WRITTEN TASK: Reproduce the following lines verbatim, from the line with "Click the sender name above the message" up to and including the line with "pos(424,370)".

——————

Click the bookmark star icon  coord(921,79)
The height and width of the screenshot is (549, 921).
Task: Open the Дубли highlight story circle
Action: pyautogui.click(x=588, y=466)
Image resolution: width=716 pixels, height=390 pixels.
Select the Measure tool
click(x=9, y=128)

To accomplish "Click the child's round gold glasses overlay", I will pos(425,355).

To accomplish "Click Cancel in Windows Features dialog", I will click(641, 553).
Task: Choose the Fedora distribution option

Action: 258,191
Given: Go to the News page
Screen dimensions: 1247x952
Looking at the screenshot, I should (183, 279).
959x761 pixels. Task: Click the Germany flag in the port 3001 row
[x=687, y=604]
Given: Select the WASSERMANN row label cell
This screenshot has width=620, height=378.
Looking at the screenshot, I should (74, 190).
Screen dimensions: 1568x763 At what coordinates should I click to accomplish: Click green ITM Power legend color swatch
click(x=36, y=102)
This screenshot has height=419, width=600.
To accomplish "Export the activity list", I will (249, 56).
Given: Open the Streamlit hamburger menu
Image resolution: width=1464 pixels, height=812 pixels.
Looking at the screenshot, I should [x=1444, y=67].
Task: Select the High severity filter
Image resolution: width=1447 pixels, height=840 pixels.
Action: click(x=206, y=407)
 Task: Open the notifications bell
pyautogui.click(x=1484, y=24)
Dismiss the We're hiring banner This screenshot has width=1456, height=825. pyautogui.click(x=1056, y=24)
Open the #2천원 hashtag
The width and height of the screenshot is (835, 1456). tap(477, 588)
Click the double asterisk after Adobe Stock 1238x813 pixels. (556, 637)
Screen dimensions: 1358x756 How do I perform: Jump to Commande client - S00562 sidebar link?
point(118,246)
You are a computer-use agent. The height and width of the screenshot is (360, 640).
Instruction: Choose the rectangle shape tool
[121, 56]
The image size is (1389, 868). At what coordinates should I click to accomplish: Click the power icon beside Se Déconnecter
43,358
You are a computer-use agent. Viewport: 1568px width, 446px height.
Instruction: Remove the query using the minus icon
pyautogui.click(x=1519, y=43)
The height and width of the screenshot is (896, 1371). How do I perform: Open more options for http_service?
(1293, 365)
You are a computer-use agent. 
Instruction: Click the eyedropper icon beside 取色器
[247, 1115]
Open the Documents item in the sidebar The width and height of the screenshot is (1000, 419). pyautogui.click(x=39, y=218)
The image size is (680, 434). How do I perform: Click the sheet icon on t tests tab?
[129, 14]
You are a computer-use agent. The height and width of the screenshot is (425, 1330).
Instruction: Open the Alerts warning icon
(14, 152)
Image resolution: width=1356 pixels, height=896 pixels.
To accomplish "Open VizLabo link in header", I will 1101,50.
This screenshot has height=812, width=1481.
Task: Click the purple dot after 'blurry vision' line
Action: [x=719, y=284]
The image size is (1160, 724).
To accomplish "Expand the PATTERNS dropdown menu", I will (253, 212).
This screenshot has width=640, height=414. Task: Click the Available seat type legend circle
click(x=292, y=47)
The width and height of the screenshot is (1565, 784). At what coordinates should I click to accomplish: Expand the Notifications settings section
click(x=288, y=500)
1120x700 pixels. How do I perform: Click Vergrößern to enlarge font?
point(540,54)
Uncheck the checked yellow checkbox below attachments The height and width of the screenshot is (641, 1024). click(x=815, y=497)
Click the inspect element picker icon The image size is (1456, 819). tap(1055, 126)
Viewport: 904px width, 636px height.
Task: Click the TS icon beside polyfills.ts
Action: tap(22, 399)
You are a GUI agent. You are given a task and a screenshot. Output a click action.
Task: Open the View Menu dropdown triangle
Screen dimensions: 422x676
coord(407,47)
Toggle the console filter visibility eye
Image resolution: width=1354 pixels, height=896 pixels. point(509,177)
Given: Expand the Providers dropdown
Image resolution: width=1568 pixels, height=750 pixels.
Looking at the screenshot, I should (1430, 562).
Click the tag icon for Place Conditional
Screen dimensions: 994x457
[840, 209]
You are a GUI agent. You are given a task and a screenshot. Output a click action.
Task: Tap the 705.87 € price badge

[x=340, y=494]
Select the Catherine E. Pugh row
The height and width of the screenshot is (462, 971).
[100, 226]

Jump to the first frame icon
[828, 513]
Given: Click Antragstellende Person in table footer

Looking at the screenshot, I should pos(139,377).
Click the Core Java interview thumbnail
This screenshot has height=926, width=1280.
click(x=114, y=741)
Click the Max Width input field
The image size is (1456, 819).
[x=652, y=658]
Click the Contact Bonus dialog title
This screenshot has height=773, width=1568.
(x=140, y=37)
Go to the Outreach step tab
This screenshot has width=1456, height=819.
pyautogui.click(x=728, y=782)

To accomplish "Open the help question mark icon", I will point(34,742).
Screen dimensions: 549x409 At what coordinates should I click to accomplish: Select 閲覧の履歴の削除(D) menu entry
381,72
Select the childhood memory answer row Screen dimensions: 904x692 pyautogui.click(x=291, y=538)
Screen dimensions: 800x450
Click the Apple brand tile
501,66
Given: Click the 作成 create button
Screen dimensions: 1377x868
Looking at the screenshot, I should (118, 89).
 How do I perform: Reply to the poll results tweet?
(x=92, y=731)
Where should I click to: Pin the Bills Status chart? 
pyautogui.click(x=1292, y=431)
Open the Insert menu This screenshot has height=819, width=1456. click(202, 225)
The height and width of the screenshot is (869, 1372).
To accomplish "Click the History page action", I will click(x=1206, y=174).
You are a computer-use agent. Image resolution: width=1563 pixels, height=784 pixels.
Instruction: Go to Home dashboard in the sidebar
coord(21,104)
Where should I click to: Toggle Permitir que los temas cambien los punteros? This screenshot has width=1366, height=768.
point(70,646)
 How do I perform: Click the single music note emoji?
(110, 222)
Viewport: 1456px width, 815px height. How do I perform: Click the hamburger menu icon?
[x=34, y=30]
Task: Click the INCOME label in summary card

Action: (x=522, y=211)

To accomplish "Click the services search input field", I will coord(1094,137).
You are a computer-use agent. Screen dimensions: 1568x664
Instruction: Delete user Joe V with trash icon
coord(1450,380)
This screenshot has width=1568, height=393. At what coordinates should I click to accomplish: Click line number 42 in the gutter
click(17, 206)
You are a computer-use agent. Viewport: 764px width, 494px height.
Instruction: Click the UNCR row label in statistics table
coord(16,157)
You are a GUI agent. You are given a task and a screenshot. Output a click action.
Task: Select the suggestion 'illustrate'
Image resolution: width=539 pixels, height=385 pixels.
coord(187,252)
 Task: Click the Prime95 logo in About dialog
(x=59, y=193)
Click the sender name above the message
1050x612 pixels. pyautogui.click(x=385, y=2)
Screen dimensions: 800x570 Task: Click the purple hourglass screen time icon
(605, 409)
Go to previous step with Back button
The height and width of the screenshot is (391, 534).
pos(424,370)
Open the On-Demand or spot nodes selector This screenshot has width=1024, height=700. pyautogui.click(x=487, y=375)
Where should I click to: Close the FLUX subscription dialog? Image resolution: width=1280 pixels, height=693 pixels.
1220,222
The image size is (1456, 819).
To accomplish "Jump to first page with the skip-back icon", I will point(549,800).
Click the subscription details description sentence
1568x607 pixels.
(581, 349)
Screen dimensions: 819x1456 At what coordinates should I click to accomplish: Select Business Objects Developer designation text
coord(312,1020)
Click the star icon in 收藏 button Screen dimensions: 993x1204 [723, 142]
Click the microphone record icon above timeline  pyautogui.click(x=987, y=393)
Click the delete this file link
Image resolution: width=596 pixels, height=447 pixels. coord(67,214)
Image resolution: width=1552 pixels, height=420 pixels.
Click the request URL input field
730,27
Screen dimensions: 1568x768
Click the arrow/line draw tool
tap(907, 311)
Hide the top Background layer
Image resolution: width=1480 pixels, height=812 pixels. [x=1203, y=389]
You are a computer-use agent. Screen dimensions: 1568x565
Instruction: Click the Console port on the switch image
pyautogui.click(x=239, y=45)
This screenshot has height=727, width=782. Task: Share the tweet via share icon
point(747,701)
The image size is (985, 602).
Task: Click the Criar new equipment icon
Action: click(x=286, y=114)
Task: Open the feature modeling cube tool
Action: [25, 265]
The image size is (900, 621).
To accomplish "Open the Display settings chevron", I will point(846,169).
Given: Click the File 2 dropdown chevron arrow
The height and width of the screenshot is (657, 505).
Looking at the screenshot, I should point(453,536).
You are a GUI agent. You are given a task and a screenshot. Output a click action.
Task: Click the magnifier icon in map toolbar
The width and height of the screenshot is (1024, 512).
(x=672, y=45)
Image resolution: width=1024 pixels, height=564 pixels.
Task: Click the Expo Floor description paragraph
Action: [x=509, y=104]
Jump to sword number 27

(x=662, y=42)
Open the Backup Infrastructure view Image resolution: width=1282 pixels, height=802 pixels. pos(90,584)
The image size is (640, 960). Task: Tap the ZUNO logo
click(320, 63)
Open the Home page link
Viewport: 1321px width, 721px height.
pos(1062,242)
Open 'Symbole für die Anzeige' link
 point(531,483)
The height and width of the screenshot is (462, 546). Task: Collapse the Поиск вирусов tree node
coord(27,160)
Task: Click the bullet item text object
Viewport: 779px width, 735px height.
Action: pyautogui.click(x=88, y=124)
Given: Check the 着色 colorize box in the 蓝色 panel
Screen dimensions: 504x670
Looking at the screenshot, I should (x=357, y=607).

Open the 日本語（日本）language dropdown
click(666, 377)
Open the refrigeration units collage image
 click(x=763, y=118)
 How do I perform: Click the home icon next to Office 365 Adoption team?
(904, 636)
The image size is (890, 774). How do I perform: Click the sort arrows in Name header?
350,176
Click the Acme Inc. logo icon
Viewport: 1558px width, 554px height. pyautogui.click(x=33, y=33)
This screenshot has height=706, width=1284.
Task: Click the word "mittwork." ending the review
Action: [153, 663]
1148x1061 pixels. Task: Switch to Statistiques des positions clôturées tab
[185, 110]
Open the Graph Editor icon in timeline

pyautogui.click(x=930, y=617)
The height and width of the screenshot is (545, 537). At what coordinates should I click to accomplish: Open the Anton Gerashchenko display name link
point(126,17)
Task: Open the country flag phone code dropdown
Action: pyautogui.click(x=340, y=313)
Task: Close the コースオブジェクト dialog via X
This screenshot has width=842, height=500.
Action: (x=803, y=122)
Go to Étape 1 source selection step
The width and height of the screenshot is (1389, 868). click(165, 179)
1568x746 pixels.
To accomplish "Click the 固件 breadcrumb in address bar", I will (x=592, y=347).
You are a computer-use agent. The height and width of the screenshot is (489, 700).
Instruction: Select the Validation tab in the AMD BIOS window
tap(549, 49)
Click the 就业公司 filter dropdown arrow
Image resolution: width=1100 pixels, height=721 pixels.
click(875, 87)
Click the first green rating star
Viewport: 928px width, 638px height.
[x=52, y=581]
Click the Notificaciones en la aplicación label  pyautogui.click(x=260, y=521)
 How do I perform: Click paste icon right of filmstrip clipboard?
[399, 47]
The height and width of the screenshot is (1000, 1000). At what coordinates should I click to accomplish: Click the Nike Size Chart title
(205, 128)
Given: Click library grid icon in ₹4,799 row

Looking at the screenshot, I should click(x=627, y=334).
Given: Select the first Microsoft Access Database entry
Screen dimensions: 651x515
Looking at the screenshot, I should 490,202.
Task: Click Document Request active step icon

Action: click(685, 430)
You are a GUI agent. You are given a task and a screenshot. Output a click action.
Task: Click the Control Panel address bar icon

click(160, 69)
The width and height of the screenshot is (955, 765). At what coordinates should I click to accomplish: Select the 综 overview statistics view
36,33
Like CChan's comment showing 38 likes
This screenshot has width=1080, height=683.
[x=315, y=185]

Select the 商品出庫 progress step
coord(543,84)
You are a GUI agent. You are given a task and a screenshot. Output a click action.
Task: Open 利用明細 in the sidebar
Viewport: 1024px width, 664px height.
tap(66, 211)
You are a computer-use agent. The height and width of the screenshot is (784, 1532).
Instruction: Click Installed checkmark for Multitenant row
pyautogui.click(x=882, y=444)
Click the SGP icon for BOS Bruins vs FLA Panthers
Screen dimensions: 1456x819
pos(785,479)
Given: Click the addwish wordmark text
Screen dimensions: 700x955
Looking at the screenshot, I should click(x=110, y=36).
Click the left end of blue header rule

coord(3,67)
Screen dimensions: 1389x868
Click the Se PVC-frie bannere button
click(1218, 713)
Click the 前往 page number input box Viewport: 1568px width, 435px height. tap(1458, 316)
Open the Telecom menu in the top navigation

——————

WRITTEN SOLUTION:
Click the sender name above the message
1050x612 pixels. pyautogui.click(x=385, y=2)
Screen dimensions: 800x570 Task: Click the purple hourglass screen time icon
(605, 409)
Go to previous step with Back button
The height and width of the screenshot is (391, 534).
pos(424,370)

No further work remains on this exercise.